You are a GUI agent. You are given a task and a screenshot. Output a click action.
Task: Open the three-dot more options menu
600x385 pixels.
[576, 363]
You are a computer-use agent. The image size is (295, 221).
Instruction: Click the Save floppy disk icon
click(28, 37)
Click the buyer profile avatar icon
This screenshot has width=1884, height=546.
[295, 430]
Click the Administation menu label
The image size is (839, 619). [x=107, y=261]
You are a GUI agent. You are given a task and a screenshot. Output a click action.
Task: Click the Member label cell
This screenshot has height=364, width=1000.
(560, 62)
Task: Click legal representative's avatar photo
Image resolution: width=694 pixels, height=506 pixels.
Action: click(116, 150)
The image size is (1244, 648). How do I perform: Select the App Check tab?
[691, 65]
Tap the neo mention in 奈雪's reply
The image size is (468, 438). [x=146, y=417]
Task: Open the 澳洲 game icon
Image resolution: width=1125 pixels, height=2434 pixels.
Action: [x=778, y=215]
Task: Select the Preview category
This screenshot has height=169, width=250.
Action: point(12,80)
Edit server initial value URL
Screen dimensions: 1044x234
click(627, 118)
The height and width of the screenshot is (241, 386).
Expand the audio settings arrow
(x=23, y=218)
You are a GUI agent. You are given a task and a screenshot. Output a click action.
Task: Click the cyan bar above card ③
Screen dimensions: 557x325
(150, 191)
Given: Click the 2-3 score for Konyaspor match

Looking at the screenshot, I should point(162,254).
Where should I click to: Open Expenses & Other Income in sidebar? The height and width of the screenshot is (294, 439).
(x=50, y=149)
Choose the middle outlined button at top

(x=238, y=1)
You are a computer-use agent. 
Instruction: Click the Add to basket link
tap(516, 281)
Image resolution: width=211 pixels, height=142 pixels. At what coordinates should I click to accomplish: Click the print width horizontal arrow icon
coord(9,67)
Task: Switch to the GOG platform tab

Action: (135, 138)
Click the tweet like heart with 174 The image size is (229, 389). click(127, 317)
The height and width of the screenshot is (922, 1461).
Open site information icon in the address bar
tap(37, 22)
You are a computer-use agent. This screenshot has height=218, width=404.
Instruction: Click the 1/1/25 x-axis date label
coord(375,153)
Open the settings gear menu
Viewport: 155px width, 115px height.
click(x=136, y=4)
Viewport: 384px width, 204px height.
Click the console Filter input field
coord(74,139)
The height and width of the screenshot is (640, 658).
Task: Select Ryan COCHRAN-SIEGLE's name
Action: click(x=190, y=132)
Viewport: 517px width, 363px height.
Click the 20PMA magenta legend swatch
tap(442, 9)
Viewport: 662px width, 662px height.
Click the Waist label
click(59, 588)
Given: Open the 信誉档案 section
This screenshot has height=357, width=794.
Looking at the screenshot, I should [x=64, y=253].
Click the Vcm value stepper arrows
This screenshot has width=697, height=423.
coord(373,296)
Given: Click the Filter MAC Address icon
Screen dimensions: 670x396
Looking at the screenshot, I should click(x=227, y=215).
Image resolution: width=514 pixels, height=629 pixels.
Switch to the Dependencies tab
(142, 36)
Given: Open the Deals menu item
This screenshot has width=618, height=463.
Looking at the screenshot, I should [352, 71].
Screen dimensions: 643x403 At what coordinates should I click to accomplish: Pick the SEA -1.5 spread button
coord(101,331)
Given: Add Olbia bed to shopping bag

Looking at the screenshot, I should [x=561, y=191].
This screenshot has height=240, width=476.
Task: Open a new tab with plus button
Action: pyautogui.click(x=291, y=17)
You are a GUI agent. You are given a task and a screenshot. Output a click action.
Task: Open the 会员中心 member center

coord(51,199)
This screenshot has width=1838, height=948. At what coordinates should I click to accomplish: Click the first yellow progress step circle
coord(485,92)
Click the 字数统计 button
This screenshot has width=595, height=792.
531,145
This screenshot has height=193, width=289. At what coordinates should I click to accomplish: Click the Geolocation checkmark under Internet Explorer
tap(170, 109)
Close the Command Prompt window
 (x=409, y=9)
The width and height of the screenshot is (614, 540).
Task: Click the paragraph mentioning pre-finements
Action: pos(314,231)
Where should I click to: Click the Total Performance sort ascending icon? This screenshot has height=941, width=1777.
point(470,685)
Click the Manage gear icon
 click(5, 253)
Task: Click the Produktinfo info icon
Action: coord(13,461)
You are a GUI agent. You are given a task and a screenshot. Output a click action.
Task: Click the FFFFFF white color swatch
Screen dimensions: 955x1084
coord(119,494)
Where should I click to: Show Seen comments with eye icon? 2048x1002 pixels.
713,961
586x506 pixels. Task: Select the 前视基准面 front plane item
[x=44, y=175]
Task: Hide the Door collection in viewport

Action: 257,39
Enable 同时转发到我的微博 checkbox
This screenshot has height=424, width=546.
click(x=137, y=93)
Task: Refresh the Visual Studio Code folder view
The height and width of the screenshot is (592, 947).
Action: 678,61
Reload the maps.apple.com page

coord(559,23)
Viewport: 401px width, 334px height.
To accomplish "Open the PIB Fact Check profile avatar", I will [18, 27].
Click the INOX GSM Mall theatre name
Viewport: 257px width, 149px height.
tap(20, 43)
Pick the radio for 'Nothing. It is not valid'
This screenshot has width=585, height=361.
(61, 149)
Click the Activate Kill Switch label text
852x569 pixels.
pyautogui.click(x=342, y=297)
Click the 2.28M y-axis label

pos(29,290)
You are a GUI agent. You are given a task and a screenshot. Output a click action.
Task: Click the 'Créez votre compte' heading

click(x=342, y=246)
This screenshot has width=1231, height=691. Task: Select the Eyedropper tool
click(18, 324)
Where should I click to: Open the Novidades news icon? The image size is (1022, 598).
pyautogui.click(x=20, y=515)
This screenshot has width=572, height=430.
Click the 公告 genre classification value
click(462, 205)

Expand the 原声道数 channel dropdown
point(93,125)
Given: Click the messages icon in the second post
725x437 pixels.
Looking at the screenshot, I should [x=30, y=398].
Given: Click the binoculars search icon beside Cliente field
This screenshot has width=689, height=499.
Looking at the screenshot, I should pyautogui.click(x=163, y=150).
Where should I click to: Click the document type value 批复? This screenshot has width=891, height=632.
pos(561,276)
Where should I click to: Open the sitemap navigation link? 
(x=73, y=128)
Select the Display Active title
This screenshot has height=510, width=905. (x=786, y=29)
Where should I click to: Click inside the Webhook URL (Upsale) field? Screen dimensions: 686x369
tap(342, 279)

══════════════════════════════

- Directions for this task: Please output exactly the lines between the one holding "Task: Open the 澳洲 game icon" and the one holding "Viewport: 384px width, 204px height." in the records above, inclusive, and nothing more.

- Reply to the task:
Task: Open the 澳洲 game icon
Image resolution: width=1125 pixels, height=2434 pixels.
Action: [x=778, y=215]
Task: Select the Preview category
This screenshot has height=169, width=250.
Action: point(12,80)
Edit server initial value URL
Screen dimensions: 1044x234
click(627, 118)
The height and width of the screenshot is (241, 386).
Expand the audio settings arrow
(x=23, y=218)
You are a GUI agent. You are given a task and a screenshot. Output a click action.
Task: Click the cyan bar above card ③
Screen dimensions: 557x325
(150, 191)
Given: Click the 2-3 score for Konyaspor match

Looking at the screenshot, I should point(162,254).
Where should I click to: Open Expenses & Other Income in sidebar? The height and width of the screenshot is (294, 439).
(x=50, y=149)
Choose the middle outlined button at top

(x=238, y=1)
You are a computer-use agent. 
Instruction: Click the Add to basket link
tap(516, 281)
Image resolution: width=211 pixels, height=142 pixels. At what coordinates should I click to accomplish: Click the print width horizontal arrow icon
coord(9,67)
Task: Switch to the GOG platform tab

Action: (135, 138)
Click the tweet like heart with 174 The image size is (229, 389). click(127, 317)
The height and width of the screenshot is (922, 1461).
Open site information icon in the address bar
tap(37, 22)
You are a computer-use agent. This screenshot has height=218, width=404.
Instruction: Click the 1/1/25 x-axis date label
coord(375,153)
Open the settings gear menu
Viewport: 155px width, 115px height.
click(x=136, y=4)
Viewport: 384px width, 204px height.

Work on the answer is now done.